Под лезвие лопаты попал очередной корень, хорошая штука саперная лопатка, в два взмаха перерубил и продолжил копать дальше. Стрельцы — практичный народ с хозяйственной жилкой, покрутив в руках, вынесли вердикт — вещь конечно стоящая, но в хозяйстве ненужная.

Ну, вот и все, закончил.

Через еще не опавшую листву куста дикого боярышника просматривается дорога, все две с лишним сотни метров, вплоть до поворота. Мины мои не заводские, рассеивание у них чертовски большое, а действие самодельной картечи наподдается, хоть каким-то ни было, расчетам.

Поэтому гарантировать могу только метров десять, на таком расстоянии, если не картечь, то взрывная волна точно покалечит крайних всадников.

О! Филин заухал и стрелец из-за дерева машет веткой. Опять кого-то черти несут…

Достали уже, не тракт средневековый, а автобан какой-то, с регулярностью в час какая-нибудь сволочь пылит по дороге. Шастают как у себя дома — туда, сюда, туда, сюда…

Поздно вечером, уставший как две собаки, перемазанный сосновой смолой, землей и еще хрен знает чем, но — по самые брови, вернулся в лагерь, едва волоча ноги. Долго и нудно оттирал руки и отмывал лицо.

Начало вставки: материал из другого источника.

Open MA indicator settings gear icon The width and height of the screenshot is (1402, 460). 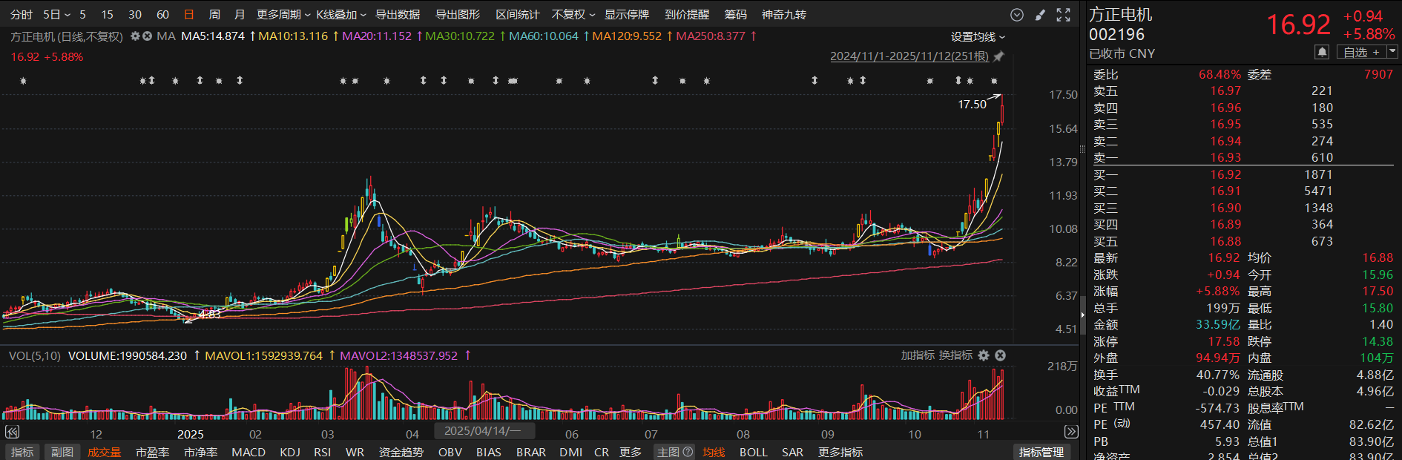[135, 36]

Когда мне сунули плошку с кашей, так едва не уснул над ней.

Всё, абсолютно все, пришлось делать самому, даже залезать на две сосны. Прикидывал — как они упадут после подрыва, ну никак не получалась, чтоб было правильно. Пришлось поработать белкой-лесорубом, лезть на самую верхотуру, обвязывать вокруг ствола веревку, перекидывать на соседнюю сосну. Спустится с этой, вскарабкаться на ту, поработать немного топором, подвязать вервицу. Ни в жизнь не полез бы, но больно удобно эти два дерева стояли — пышная крона обоих гарантировано накрывает кусок дороги. После такого, ни о какой атаке со стороны конницы можно не беспокоиться.

Сейчас посижу немного, отдохну, и надо сделать последнее на сегодня. Отвезти батарейку, если хватит времени, собрать и залить уксусом.

Звезданутое небо сияет мириадами звезд, рассыпанных по черному ковру космоса. Неуловимо для глаз, мелькнула крохотная искорка метеора…

Поворчал немного для приличия, пока разбирался со спальным местом. Улегся, спину греет ласковое тепло, исходящее от углей костра, а лицо холодит прохлада ночного леса. Спать… Спать…

Мамина ладошка нежно проводит по щеке, приглаживает непослушный со сна вихор. Она так низко наклонилась, что маленькая прядь волос щекочет мне ухо. И я слышу её ласковый шепот: — Феденька, просыпайся, в школу пора. — целует в щеку…

— Ты глянь как лыбится, даже будить жалко. Федя, просыпайся. — Меня как кутенка, за шкирку, приподнимают и трясут.

Опущенная голова вяло болтается, сил сопротивляться совсем нет, с трудом открываю глаза.

В красном свете костра видны фигуры людей и две из них, теребят меня.

— Что надобно?

— Ляхи встали на ночевку в десяти верстах отсель. — Узнаю голос Архипа.

— И что? Они сегодня целый день по тракту шатались толпами. — Я туплю по-черному, мозг спит.

На голову неожиданно льется поток холодной воды, ледяные струйки скользят по шее и затекают за шиворот. Пытаюсь вырваться и начинаю материться.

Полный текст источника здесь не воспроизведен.